Archbishop Ben Kwashi of Jos, Nigeria has written: “I was one year old when she came to Jos and worshipped in St. Piran’s Anglican Church on the Plateau Jos, 1956. I have grown up all my life to always know and call the monarch Queen. As part of the Commonwealth she has been one we love, admire and respect for her faith in Christ, a courageous leader and mother of nations, a wise counsellor and a promise keeper to her office. She was a minister of love who built and joined an unbreakable chain of relationships throughout the world. A true mother of nations !”

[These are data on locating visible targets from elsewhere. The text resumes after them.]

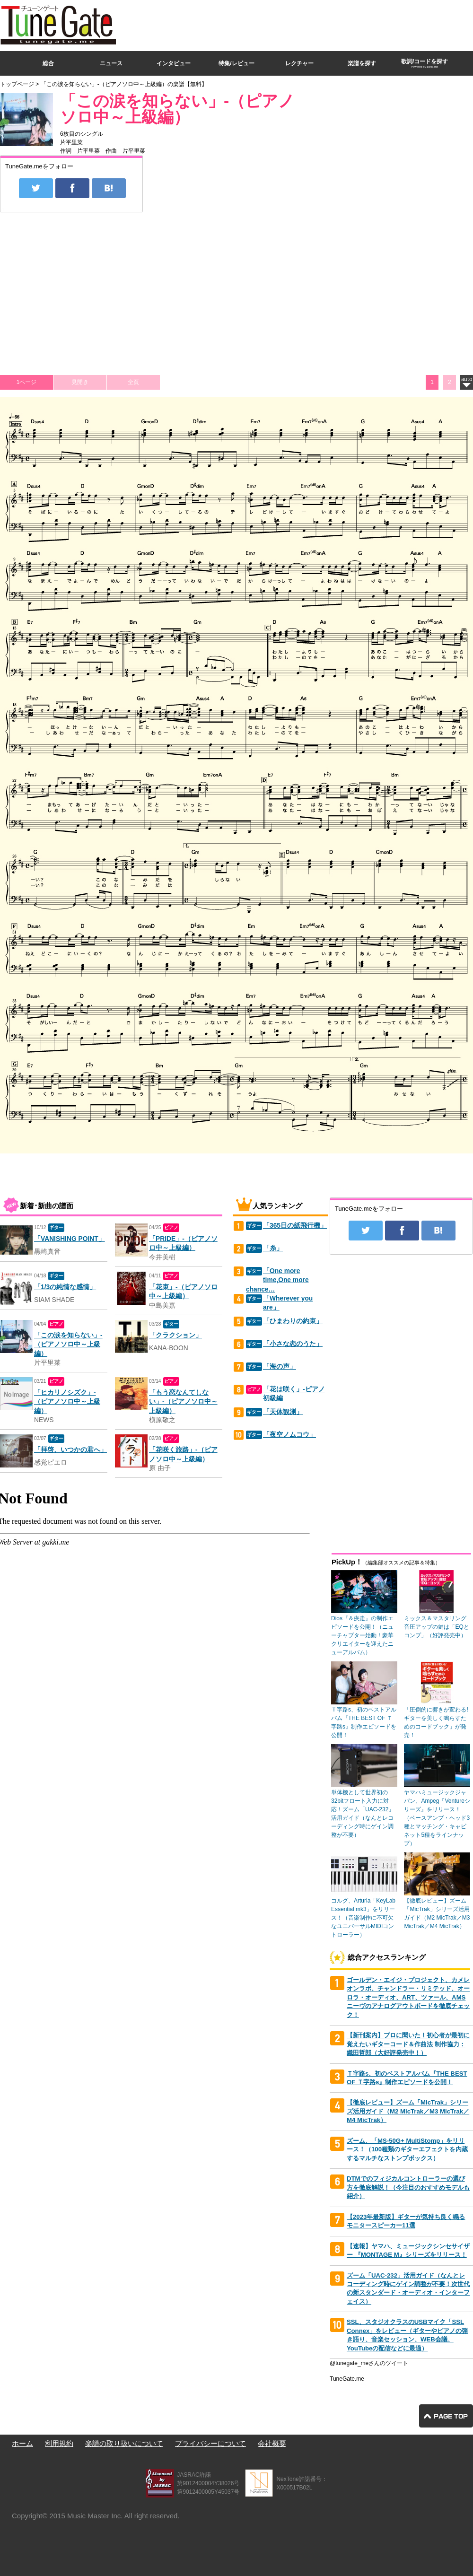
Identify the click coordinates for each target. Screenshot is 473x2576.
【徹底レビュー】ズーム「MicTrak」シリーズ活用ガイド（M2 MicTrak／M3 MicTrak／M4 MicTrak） (408, 2111)
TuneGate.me (347, 2378)
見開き (79, 382)
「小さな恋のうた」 (293, 1343)
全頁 (133, 382)
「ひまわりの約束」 (293, 1321)
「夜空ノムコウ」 (289, 1434)
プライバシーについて (210, 2443)
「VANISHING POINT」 (69, 1238)
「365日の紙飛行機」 (295, 1225)
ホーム (22, 2443)
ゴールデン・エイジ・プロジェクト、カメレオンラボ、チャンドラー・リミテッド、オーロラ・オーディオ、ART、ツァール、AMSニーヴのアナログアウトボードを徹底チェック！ (408, 1997)
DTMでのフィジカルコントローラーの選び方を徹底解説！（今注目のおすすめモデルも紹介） (408, 2187)
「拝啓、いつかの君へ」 (70, 1449)
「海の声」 (279, 1366)
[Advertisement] (331, 68)
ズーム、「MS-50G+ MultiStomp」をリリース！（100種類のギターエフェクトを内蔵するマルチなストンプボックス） (407, 2149)
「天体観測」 (283, 1411)
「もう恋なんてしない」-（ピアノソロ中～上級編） (183, 1402)
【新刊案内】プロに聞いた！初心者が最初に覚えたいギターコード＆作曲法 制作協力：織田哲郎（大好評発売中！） (408, 2044)
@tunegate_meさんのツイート (369, 2363)
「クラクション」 (175, 1335)
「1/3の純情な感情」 (65, 1287)
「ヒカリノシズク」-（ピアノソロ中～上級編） (67, 1402)
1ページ (27, 382)
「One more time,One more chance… (277, 1280)
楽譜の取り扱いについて (124, 2443)
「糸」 (273, 1248)
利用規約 (59, 2443)
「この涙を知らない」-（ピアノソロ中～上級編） (177, 109)
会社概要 (272, 2443)
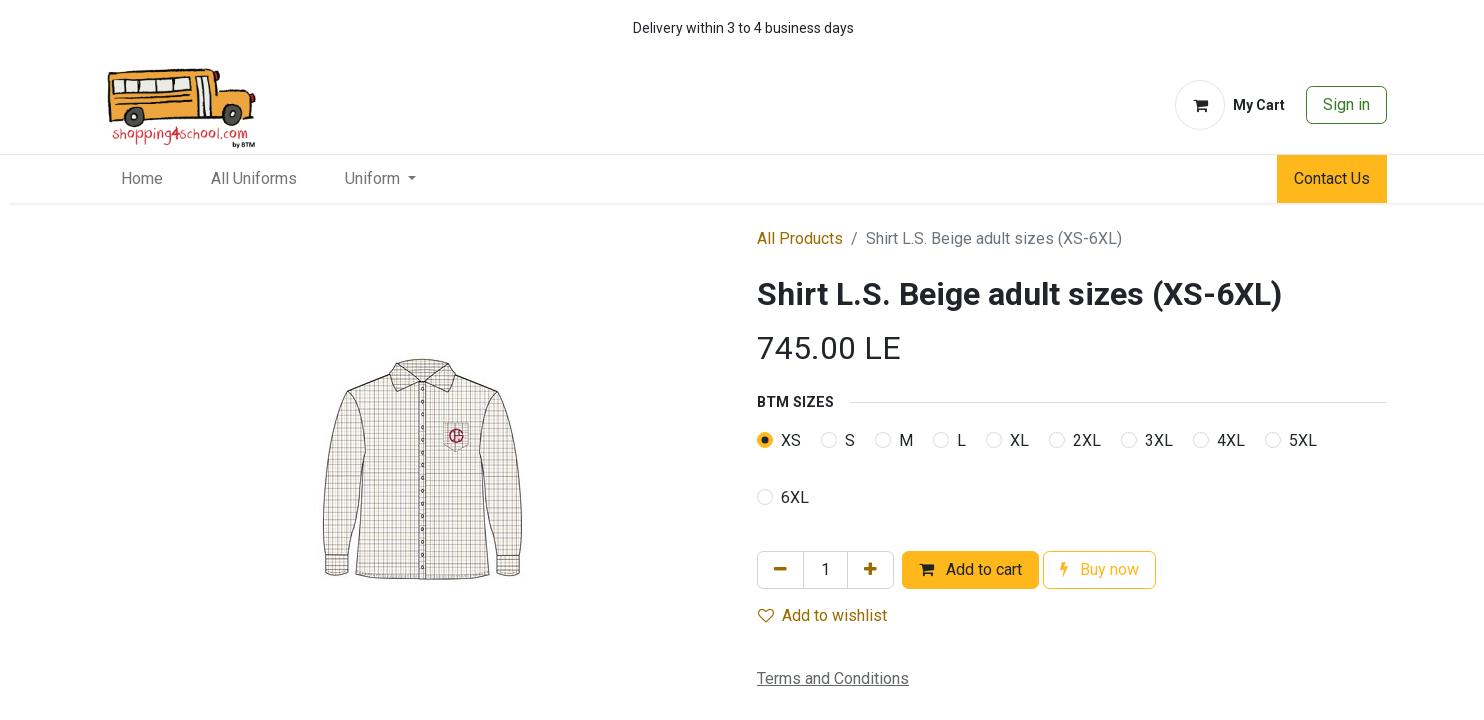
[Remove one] (780, 570)
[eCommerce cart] (1230, 105)
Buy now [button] (1099, 569)
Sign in (1346, 104)
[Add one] (870, 570)
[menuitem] (142, 179)
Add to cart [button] (970, 569)
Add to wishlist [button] (822, 615)
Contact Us (1332, 178)
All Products (800, 238)
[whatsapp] (1310, 28)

She saw herself not as a ruler but as one who was ruled by God. She knew there is only one ruler, the God and Father of Jesus Christ. She said in August 2022 “Throughout my life, the message and teachings of Christ have been my guide and in them I find hope.” She saw herself as a representative of that rule. So her consecration to her identity as monarch, her faith, her regular attendance at church were a major expression of and resource for what she saw as her calling to serve her people. She demonstrated that she herself lived under a different law, the law of God who wants everyone to love their neighbour as He loves them.
Can secular journalists and commentators ever understand this? History will be much kinder to her than some of the anti-colonial and anti-empire commentators in the west today.